Information Retrieval also is the science of searching for the following:
- documents
- information within documents and
- for metadata about documents
- as well as that of searching relational data bases and the
- world wide web
Information Retrieval is Interdisciplinary. It is based on:
- Computer Science
- Mathematics
- Library Science
- Information Science
- Information Architecture
- Cognitive Psychology
- Linguistics
- Statistics and
- Physics
When a user enters a query into the system, it is then considered as the beginning of information retrieval process.
WHAT ARE QUERIES?
Queries are official statements of information needed in information retrieval. Through this, a query does not identify, individually, a single object in the group. As a substitute, numerous objects may match the query. It can also match different degrees of relevancy.
A certain object is a unit which stores information in a database. The user's queries are then matched with objects so as to keep it in the database. Usually, the documents are not stored directly in the IR System. Document surrogate is the name of the representation of the system.
Many IR systems use a numeric score so as to compute how well each object matches the query. It ranks the objects according to this value. The top ranking object will then be apparent. It may then be iterated if you want to refine the query.

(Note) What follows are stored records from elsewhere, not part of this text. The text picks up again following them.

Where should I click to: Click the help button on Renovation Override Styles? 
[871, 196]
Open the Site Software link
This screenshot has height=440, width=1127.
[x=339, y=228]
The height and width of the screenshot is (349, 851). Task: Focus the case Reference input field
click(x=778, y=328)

Recall is the sensitivity in a binary arrangement. There is a chance that a relevant document can be retrieved by the query.

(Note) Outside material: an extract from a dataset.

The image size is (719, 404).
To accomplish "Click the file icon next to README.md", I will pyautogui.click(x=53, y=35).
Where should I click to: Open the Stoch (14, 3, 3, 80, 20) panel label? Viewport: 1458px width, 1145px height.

To answer any query, it is insignificant to achieve a recall of 100%. It means the recall alone is not enough. It also needs to measure the number of non-relevant documents.

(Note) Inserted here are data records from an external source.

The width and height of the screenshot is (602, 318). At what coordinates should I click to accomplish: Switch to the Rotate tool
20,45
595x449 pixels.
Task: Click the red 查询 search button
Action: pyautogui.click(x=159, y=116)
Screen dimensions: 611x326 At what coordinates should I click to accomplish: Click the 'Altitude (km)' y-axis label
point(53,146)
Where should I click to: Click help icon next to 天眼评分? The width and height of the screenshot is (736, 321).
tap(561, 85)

Many use the IR Systems such as:
- universities
- public libraries
- web
There are proposals of different measures so as to evaluate information retrieval systems. It requires a collection of documents and a query. All measures assume the truth concept of relevancy. It may be known either as non-relevant or relevant to the query. Queries may be ill-posed. There may be different shades of relatedness.
The portion of the documents retrieved which are related to the user's information need is called PRECISION.
Precision is similar to the positive predictive value within a binary classification. Precision takes all the retrieved documents. It can be assessed at a specified cut-off rank. It needs to consider only the top results returned by the system. This measure is called precision at n or P@n. Precision in Information Retrieval is different from accuracy and precision of other branches of science and technology.
A Fall-out is closely related to “specificity” in a binary classification.
To be exact: fall-out is equal to 1 minus specificity.
It is the chance that a non-relevant document can be retrieved by the query. It is insignificant to achieve fall-out of 0%. It is also done by returning zero documents in response to any query.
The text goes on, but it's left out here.